Leading through demerger: Treasury Wines’ Chris Flaherty

Leading through demerger: Treasury Wines’ Chris Flaherty

In May 2011, the wine assets of Foster’s Group were split out into a new multimillion-dollar company, Treasury Wines. Since then, Treasury Wines’ share price has risen 47% from $3.36 on its debut to $5.03 a share last Friday, while profits have beaten analysts’ expectations. In its first year of operation as a separate company, Treasury Wines posted $135.5 million in net profit in August.

The demerger has paid off, its Australia-New Zealand chief Chris Flaherty tells LeadingCompany. “Our first year was really strong. I think it demonstrated the value of us having an independent play. And it shows the opportunity that we’ve got.”

Flaherty joined Treasury, the owner of wine brands such as Penfolds, Wolf Blass and Beringer, as a sales director in November 2010, just before the company was split off from Foster’s. He was promoted in January to his current position, reporting directly to CEO David Dearie.

He says the split from Foster’s threw up a lot of questions. The management team had to figure out everything from how the Treasury Wines computers would run to how its contracts, which made provisions for both wine and beer (which it no longer supplied), would be renegotiated. Even after the split, Treasury Wines remained a huge company – it employs more than 3500 people and turned over revenue of $1.6 billion in 2011-12.

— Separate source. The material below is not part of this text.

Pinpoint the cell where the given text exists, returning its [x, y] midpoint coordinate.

“It was daunting,” Flaherty says, “but also exciting.”

“We weren’t going to be sitting in the shadow of the big beer business, but standing on our own two legs.

“Through great planning and a lot of effort and passion, our first year was really strong. I think it demonstrated the value of us having an independent player. And it shows the opportunity that we’ve got.”

LeadingCompany met with Flaherty in Treasury Wines’ new CBD office. The company moved in last month, leaving behind the offices it previously shared with Foster’s.

The company wears its merchandise on its sleeve. Wine racks hang down from the ceiling, creating wall dividers. The ground floor of the headquarters is taken up with a courtyard resembling that of a winery. Salespeople in open-necked shirts sit with clients in alcoves along the sides. In the middle of the courtyard stands a wooden signpost pointing to the world’s cultural capitals with the distance from Melbourne displayed next to each name.

Treasury Wines’ modern genesis began when Foster’s began buying up premium wineries across Australia in 1996, but today Treasury Wines is an international company. Despite challenging market conditions in recent years, more than half of its volumes come from the United States and Canada, while sales in Asia are growing strongly. The company’s leadership is divided into its wine-growing business, which is headed by viniculture experts, and its commercial operations. Flaherty, though a keen wine enthusiast, heads the commercial side, leaving the winemaking to the “experts”.

He began his career as a part-time salesperson with British Paints while he finished his economics degree. “I was out there selling fibreglass materials and industrial coatings. I hated it at the time. I thought I was degree-qualified, and here I am carrying around a bag. But it gave me an appreciation of how things actually get done, and the importance of our customers to what we’re trying to achieve.”